Last Thursday 20th July, Dr Alexandre Apsan Frediani (Senior Lecturer DPU), Dr Joseph M. Macarthy (Co-director of SLURC) and Milimer Morgado (DPU) presented their research entitled “Empowerment and Urban Humanitarian Responses: The case of Freetown” as part of the Dialogues in Development series hosted by the DPU. The presentation started with an introduction on the work conducted by Sierra Leone Urban Research Center (SLURC) in Sierra Leone’s informal settlements. This project in particular focuses on the role urban humanitarian responses are playing in the empowerment of groups and organisations of slum dwellers, using as case study, Portee/ Rokupa community located in Freetown, Sierra Leone’s capital.
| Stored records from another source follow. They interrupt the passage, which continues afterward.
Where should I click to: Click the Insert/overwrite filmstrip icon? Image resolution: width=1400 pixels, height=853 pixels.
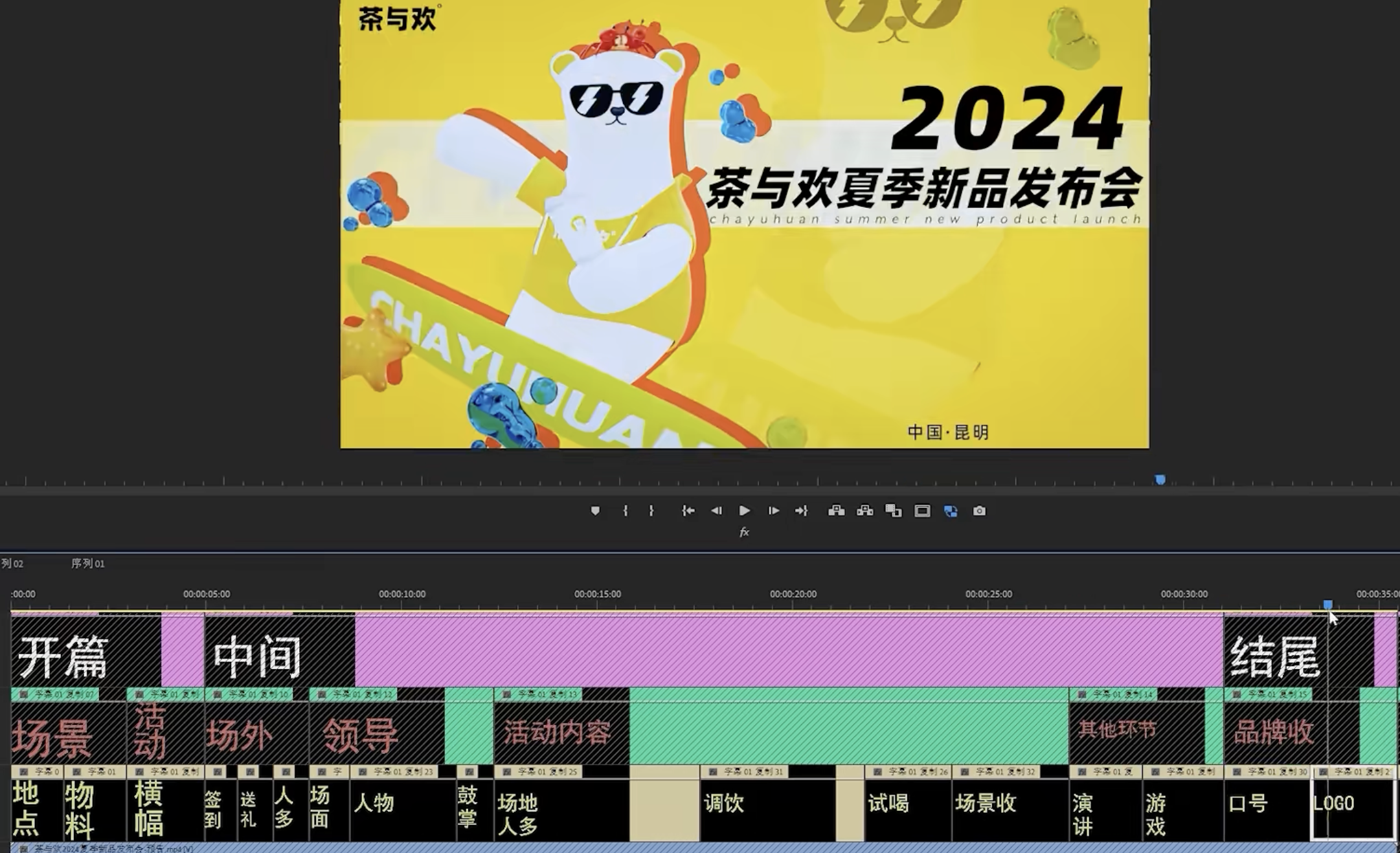click(894, 511)
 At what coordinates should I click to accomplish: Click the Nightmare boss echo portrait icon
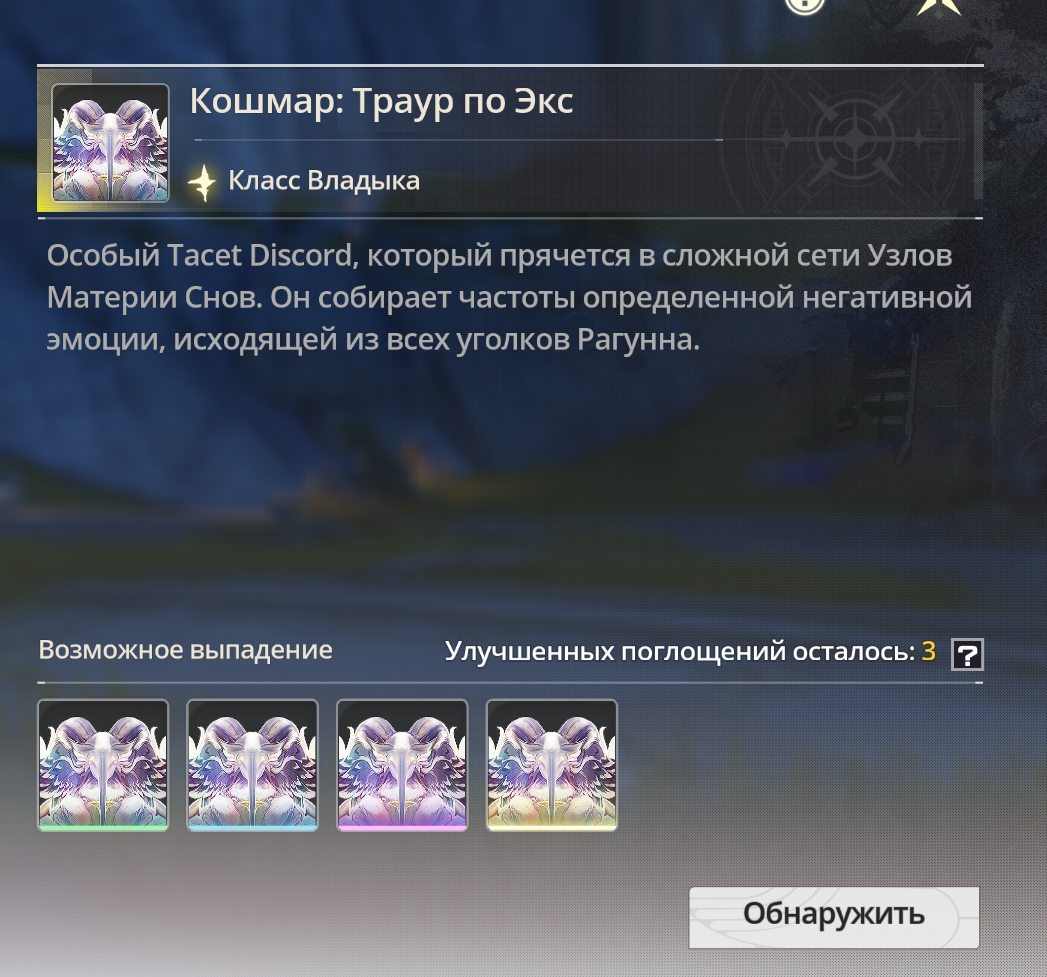tap(110, 142)
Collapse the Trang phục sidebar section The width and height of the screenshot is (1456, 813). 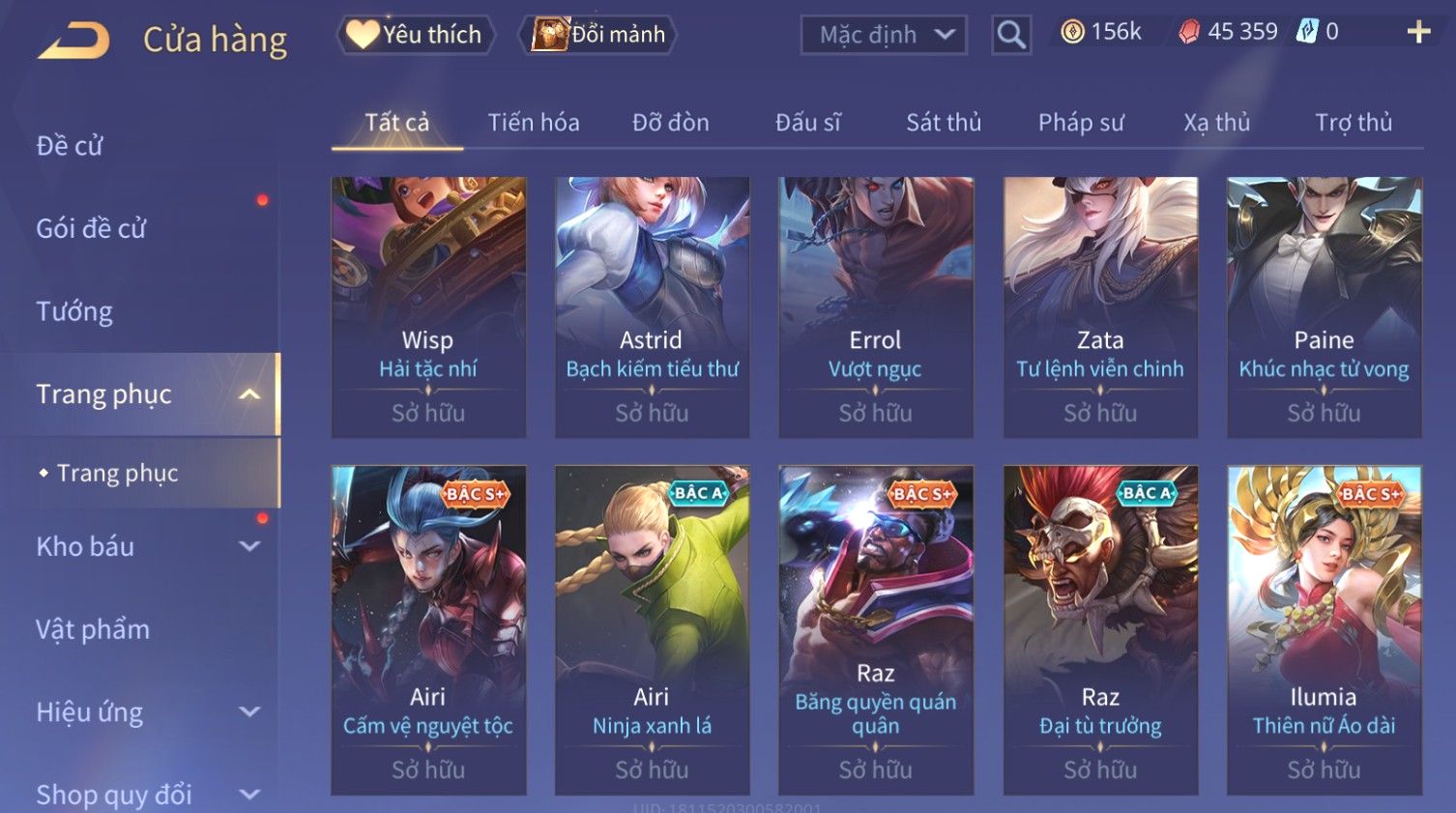tap(249, 394)
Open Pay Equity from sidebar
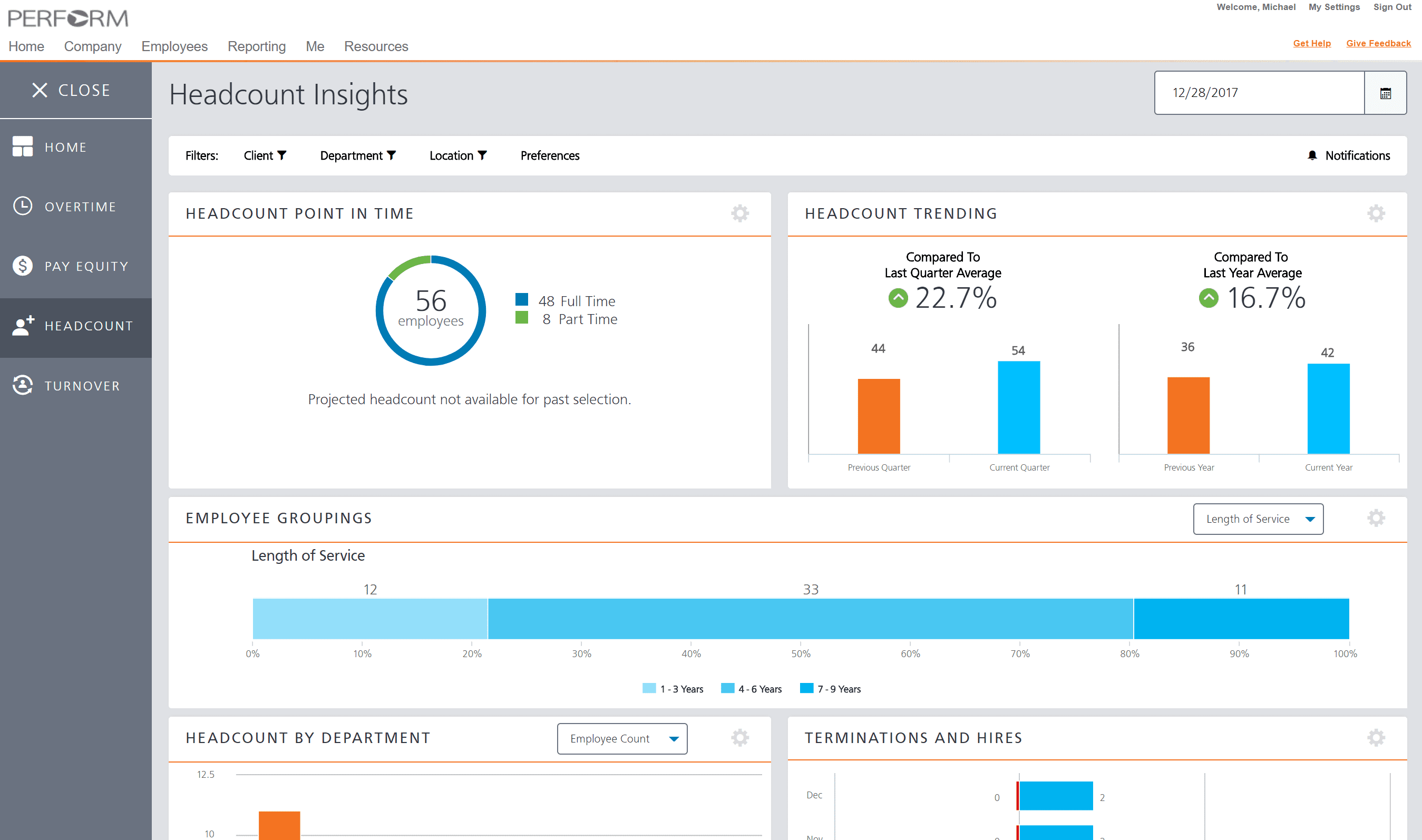 [22, 266]
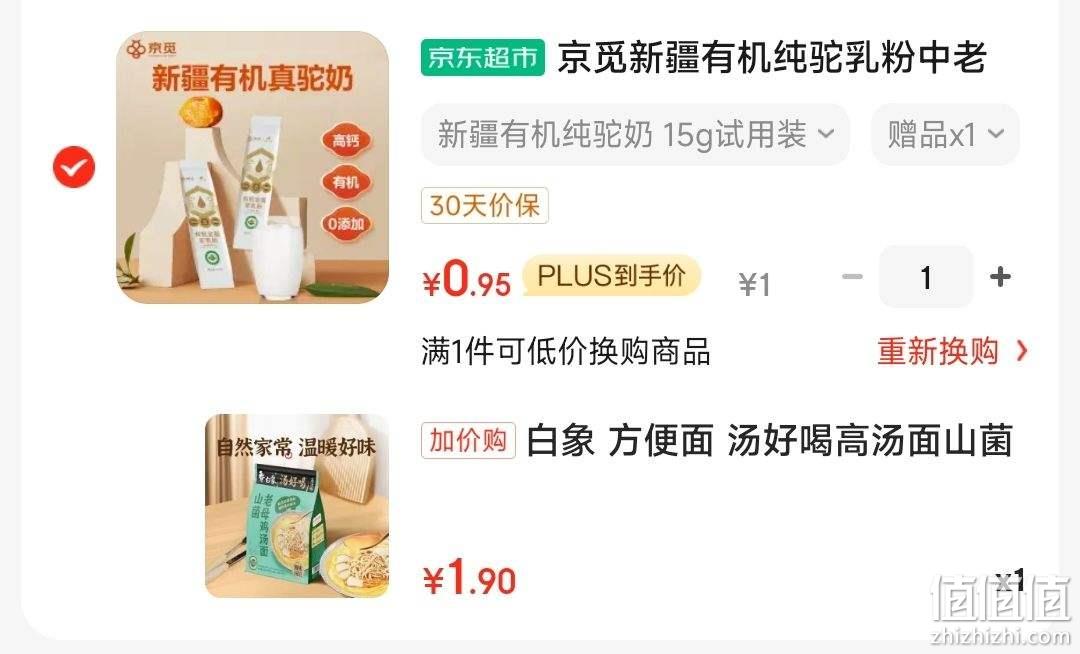The width and height of the screenshot is (1080, 654).
Task: Expand the 新疆有机纯驼奶 15g试用装 spec dropdown
Action: coord(635,134)
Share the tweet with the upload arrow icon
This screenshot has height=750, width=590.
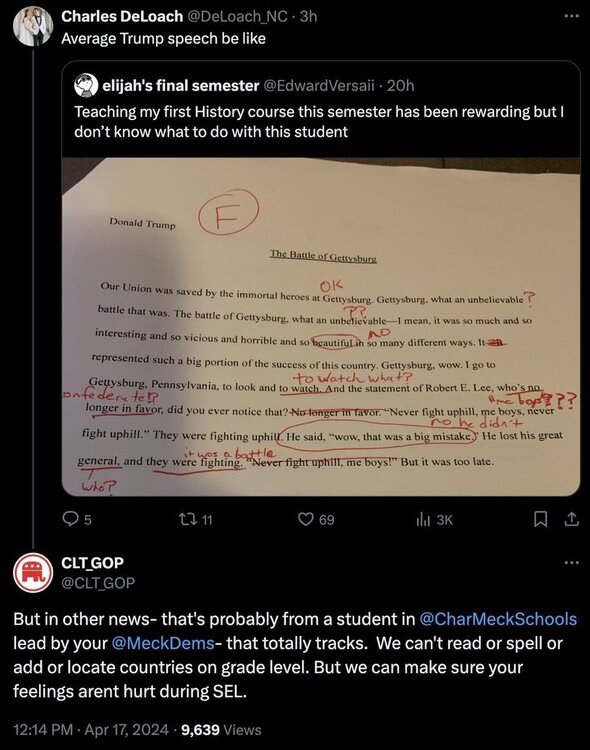click(571, 519)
With a marked spatial inequality around 6,000 people live in the informal area of the settlement; it also has been severely affected by all the major humanitarian crisis Freetown has experienced in recent times. These include the flooding in 2015, the Cholera outbreak in 2012, and the Ebola Outbreak in 2014-2016.

Presenters explained the relevance of exploring the role of empowerment in urban humanitarian responses. The increasing number of crises in urban areas has forced humanitarian responders to rethink old approaches and develop new ones to respond in these complex scenarios, including the use of typologies such as community-lead responses, thus the increasing engagement of informal settlements in humanitarian interventions calls for an evaluation of what are the long term developmental impacts on communities. Findings presented identified a set of different typologies of humanitarian practices and actors present in Sierra Leone, including state institutions, INGOs and community-based organisations. A series of empowerment outcomes and assets were identified, including the recognition of the leadership role of local groups by various stakeholders, nonetheless, presenters also highlighted that findings showed that empowerment assets, especially human, were hindered by humanitarian responses when these lacked coordination and restricted the human rights and freedoms of urban dwellers.

This project emerged from a partnership with the International Institute of Environment and Development (IIED) final outputs will be available to the public in the upcoming months.